→ **Action item**
Your output must match the data word for word, with every line included.

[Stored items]
----

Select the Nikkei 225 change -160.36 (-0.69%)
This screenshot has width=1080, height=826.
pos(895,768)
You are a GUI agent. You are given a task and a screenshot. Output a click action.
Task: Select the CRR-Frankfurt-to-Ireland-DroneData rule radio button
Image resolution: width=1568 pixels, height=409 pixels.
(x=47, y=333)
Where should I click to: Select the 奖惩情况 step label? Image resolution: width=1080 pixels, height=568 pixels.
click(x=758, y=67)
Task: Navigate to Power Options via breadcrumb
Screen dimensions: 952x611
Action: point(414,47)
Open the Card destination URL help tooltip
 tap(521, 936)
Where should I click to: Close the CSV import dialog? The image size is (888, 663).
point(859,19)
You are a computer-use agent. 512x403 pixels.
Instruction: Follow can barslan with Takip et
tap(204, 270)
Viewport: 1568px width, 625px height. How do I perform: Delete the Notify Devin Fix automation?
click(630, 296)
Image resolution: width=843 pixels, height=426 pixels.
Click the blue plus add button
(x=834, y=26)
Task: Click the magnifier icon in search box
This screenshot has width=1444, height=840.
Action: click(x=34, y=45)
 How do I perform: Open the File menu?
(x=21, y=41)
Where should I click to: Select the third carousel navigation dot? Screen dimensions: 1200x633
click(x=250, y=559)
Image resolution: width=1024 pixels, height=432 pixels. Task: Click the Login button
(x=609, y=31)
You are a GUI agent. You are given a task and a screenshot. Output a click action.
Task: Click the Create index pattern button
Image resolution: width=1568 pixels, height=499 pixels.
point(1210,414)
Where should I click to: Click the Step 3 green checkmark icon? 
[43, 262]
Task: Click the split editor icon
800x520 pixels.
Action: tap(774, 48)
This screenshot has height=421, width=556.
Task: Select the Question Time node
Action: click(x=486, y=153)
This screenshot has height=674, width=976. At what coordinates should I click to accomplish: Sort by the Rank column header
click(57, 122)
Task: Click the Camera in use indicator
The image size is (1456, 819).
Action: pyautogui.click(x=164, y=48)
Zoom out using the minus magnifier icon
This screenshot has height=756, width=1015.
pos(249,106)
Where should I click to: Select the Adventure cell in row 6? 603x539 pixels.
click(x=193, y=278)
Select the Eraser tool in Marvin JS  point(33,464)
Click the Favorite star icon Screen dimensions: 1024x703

----

→ **Output for this task**
Select the Nikkei 225 change -160.36 (-0.69%)
This screenshot has width=1080, height=826.
pos(895,768)
You are a GUI agent. You are given a task and a screenshot. Output a click action.
Task: Select the CRR-Frankfurt-to-Ireland-DroneData rule radio button
Image resolution: width=1568 pixels, height=409 pixels.
(x=47, y=333)
Where should I click to: Select the 奖惩情况 step label? Image resolution: width=1080 pixels, height=568 pixels.
click(x=758, y=67)
Task: Navigate to Power Options via breadcrumb
Screen dimensions: 952x611
Action: point(414,47)
Open the Card destination URL help tooltip
 tap(521, 936)
Where should I click to: Close the CSV import dialog? The image size is (888, 663).
point(859,19)
You are a computer-use agent. 512x403 pixels.
Instruction: Follow can barslan with Takip et
tap(204, 270)
Viewport: 1568px width, 625px height. How do I perform: Delete the Notify Devin Fix automation?
click(630, 296)
Image resolution: width=843 pixels, height=426 pixels.
Click the blue plus add button
(x=834, y=26)
Task: Click the magnifier icon in search box
This screenshot has width=1444, height=840.
Action: click(x=34, y=45)
 How do I perform: Open the File menu?
(x=21, y=41)
Where should I click to: Select the third carousel navigation dot? Screen dimensions: 1200x633
click(x=250, y=559)
Image resolution: width=1024 pixels, height=432 pixels. Task: Click the Login button
(x=609, y=31)
You are a GUI agent. You are given a task and a screenshot. Output a click action.
Task: Click the Create index pattern button
Image resolution: width=1568 pixels, height=499 pixels.
point(1210,414)
Where should I click to: Click the Step 3 green checkmark icon? 
[43, 262]
Task: Click the split editor icon
800x520 pixels.
Action: tap(774, 48)
This screenshot has height=421, width=556.
Task: Select the Question Time node
Action: click(x=486, y=153)
This screenshot has height=674, width=976. At what coordinates should I click to accomplish: Sort by the Rank column header
click(57, 122)
Task: Click the Camera in use indicator
The image size is (1456, 819).
Action: pyautogui.click(x=164, y=48)
Zoom out using the minus magnifier icon
This screenshot has height=756, width=1015.
pos(249,106)
Where should I click to: Select the Adventure cell in row 6? 603x539 pixels.
click(x=193, y=278)
Select the Eraser tool in Marvin JS  point(33,464)
Click the Favorite star icon Screen dimensions: 1024x703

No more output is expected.